Beside him, Nala dismounted from the bay mare Dann had gifted her – one of those he’d ‘liberated’ from the Lorian forces a while back. It was a fine animal with a good temperament. Probably would have cost an arm and a leg to buy in The Glade.

“How are you finding her?” Dann asked as he dropped to his haunches. He made to dip his waterskin into the stream but stopped at the sight of two bloated and rotting corpses pressed against the bank on the other side. All around him, men andelves were lined along both banks, thousands of them. Some filled their skins, others washed the accumulated dirt and sweat of constant travel from their face and hands, while others again stripped bare and dove into the water with alacrity. Either they hadn’t seen the bodies or they had seen so many in the weeks of travel that they no longer cared.

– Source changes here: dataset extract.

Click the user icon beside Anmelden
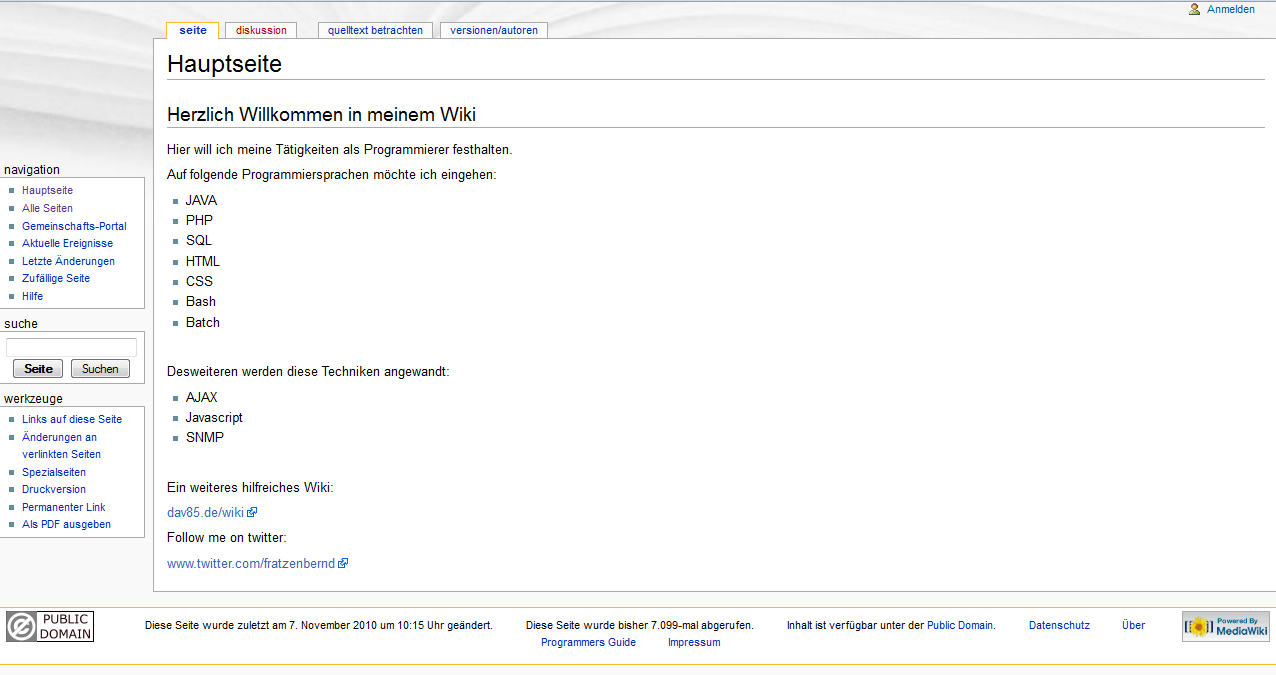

At any other point in his life – were it not for the bodies – that likely would have been Dann. But he was tired, not just in his joints, muscles, and bones, but in his heart. He had seen what the Uraks had done to the other villages, knew what they’d do to Salme if Dann and the others didn’t reach it in time.

“Can I be honest, my lord?”

Dann shook the dark thoughts from his head. “What did I say about the ‘my lord’?”

When the porter in Durakdur – Conal, he thought his name was – had insisted on calling Calen m’lord every ten seconds, Dann had mocked Calen with every breath he could. He couldn’t right well then turn around and allow Nala to call him the same. Dann had no problem if people called him an arsehole, but he wouldn’t be named a hypocrite.

Besides, there was something ‘wrong’ about the word. He was the son of a tanner, not the son of a lord. There were no lords in the villages. The closest lords had resided in Camylin, and they were all dead now most likely. Not that he’d ever known their names in the first place. The only name he’d known was High Lord Castor Kai, and even then that had meant little. Nobody had ever really cared about the western villages, and that had suited everyone just fine.